2009-11-13 - 13:47
TBMM GENEL KURULU...
İçişleri Bakanı Beşir Atalay, '' Demokratik açılım'' ile ilgili genel görüşme önergesi üzerinde Hükümet adına yaptığı konuşmada, izledikleri aktif dış politika sonucu, terör örgütünü bölgede ve dünyada büyük ölçüde yalnızlaştırdıklarını söyledi.
TBMM Başkanı Mehmet Ali Şahin başkanlığında toplanan Genel Kurulda, ilk sözü genel
görüşme önergesinde Hükümet adına İçişleri Bakanı Beşir Atalay aldı.

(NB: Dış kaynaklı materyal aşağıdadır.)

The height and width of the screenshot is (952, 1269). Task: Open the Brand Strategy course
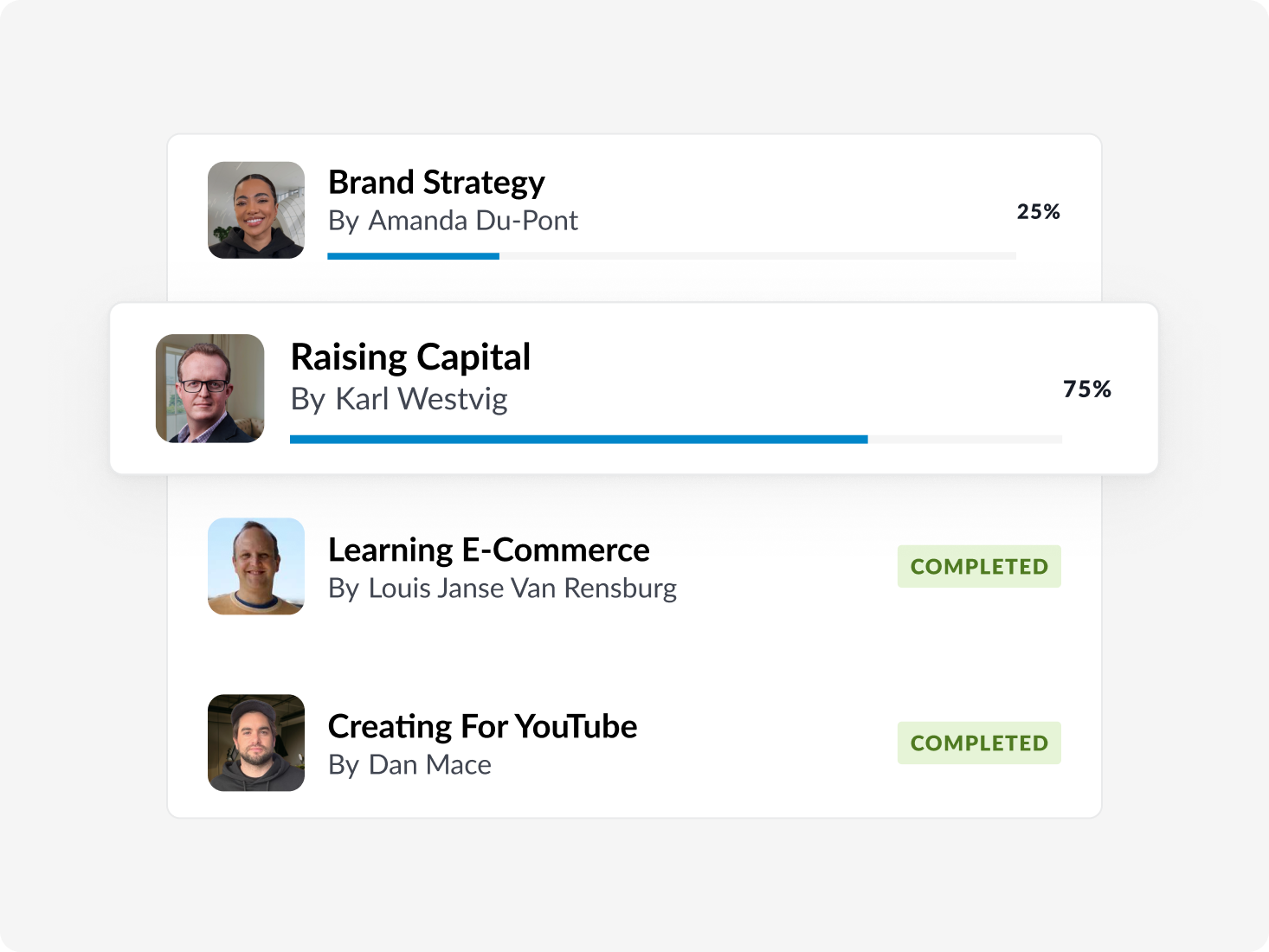pos(436,183)
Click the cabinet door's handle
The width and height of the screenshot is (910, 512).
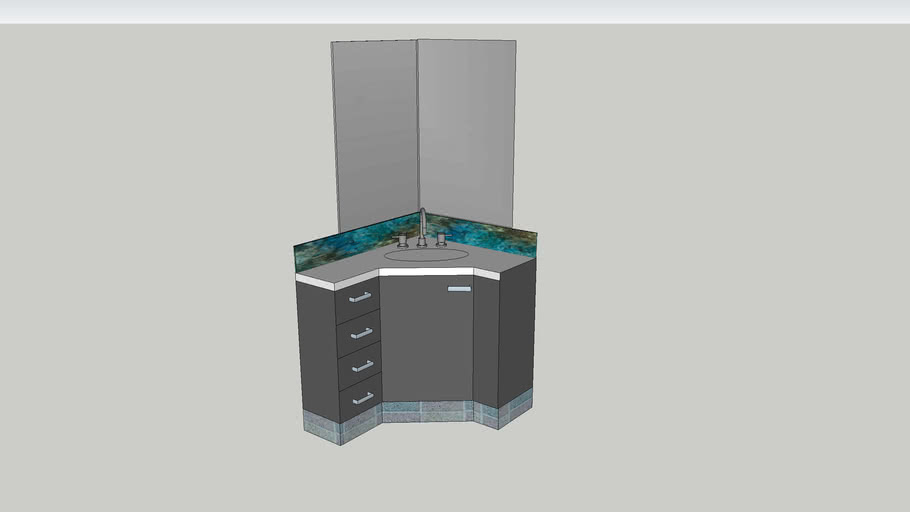point(459,289)
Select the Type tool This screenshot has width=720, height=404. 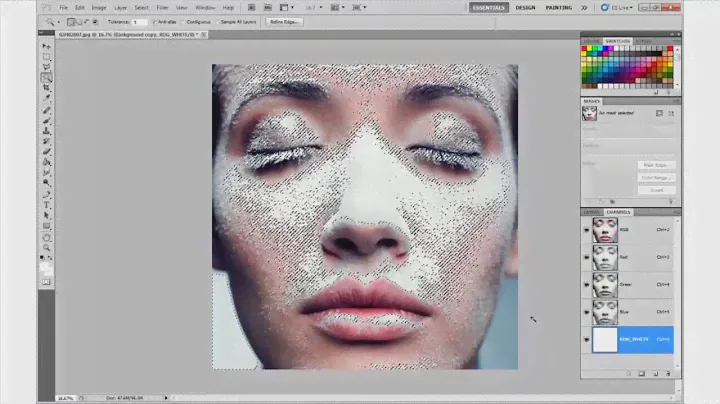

Atalay, Genel Kurulda, ''Demokratik açılım'' adı da verilen ''Milli
Birlik ve Demokratik Açılım Projesi''nin genel görüşmesinde yaptığı konuşmada,
demokratik açılımın süreci ve kapsamı hakkında bilgi verdi.

Demokratik açılımın birbiriyle bağlantılı iki temel hedefi olduğunu
belirten Atalay, bunların birincisinin terörün sonlandırılması, ikincisinin de
demokrasi standardının yükseltilmesi olduğunu söyledi.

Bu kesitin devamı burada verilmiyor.